#### PROBLEM:
Can you render the entries below as a Markdown table with the columns Row and Text, numbering each line and leaving out blank ones? Begin at the line that has "Click the Dhikr sidebar icon" and stop after the line that has "click(x=905, y=136)".
[begin MATERIAL]
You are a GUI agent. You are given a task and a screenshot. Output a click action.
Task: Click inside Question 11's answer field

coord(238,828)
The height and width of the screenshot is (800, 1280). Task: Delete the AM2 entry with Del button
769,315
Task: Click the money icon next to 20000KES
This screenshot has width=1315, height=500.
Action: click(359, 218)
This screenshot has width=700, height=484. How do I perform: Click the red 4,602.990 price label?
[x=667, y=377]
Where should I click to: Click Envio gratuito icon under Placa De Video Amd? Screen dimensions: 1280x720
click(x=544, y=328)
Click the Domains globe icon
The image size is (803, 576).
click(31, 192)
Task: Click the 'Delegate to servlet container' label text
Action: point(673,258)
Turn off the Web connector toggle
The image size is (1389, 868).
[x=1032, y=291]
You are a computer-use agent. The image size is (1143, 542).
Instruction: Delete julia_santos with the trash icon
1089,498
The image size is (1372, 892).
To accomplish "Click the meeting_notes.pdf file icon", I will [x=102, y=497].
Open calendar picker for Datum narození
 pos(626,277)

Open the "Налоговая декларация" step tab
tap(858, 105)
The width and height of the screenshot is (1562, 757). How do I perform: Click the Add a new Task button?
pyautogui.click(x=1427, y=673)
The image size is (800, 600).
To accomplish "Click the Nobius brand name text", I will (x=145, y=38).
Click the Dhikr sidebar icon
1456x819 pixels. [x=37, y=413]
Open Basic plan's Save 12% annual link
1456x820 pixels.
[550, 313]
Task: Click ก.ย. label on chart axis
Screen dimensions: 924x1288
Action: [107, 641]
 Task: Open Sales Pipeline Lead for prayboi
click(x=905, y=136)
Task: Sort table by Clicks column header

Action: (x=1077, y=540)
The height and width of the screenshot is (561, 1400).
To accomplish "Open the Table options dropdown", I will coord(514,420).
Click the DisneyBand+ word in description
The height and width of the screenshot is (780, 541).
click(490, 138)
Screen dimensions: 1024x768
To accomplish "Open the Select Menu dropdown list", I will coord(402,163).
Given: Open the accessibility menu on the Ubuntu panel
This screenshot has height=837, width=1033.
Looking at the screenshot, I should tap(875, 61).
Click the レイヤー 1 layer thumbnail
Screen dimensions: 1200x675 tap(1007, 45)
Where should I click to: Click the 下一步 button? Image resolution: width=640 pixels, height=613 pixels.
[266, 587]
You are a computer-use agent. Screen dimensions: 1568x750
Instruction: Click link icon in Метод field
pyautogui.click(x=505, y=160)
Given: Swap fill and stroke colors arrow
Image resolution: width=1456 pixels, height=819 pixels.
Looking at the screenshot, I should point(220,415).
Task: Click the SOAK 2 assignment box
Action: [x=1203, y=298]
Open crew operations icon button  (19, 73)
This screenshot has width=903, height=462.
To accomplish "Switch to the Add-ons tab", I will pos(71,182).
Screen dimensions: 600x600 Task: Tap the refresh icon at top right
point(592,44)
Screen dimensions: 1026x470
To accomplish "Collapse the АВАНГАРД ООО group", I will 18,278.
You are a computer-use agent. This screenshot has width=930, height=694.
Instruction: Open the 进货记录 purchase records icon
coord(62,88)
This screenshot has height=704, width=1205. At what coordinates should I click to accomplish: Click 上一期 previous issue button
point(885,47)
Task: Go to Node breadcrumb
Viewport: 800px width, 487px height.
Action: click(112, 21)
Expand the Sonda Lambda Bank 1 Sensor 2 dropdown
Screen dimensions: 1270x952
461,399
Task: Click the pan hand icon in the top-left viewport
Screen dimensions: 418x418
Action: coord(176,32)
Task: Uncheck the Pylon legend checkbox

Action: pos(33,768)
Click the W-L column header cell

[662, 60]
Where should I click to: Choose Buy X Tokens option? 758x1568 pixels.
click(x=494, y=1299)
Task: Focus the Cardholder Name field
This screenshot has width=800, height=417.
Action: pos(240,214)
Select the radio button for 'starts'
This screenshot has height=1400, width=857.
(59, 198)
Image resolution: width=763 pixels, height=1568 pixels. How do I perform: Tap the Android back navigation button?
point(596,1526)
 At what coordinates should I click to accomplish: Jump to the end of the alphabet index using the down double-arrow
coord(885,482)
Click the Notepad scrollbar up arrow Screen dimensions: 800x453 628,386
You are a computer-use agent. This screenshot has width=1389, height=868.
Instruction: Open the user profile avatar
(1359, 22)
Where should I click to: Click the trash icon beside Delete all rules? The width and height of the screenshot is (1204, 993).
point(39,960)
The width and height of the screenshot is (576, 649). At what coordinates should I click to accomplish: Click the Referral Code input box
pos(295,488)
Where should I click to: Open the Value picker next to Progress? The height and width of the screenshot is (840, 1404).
[end MATERIAL]
#### RESPONSE BELOW:
| Row | Text |
|---|---|
| 1 | Click the Dhikr sidebar icon |
| 2 | 1456x819 pixels. [x=37, y=413] |
| 3 | Open Basic plan's Save 12% annual link |
| 4 | 1456x820 pixels. |
| 5 | [550, 313] |
| 6 | Task: Click ก.ย. label on chart axis |
| 7 | Screen dimensions: 924x1288 |
| 8 | Action: [107, 641] |
| 9 |  Task: Open Sales Pipeline Lead for prayboi |
| 10 | click(x=905, y=136) |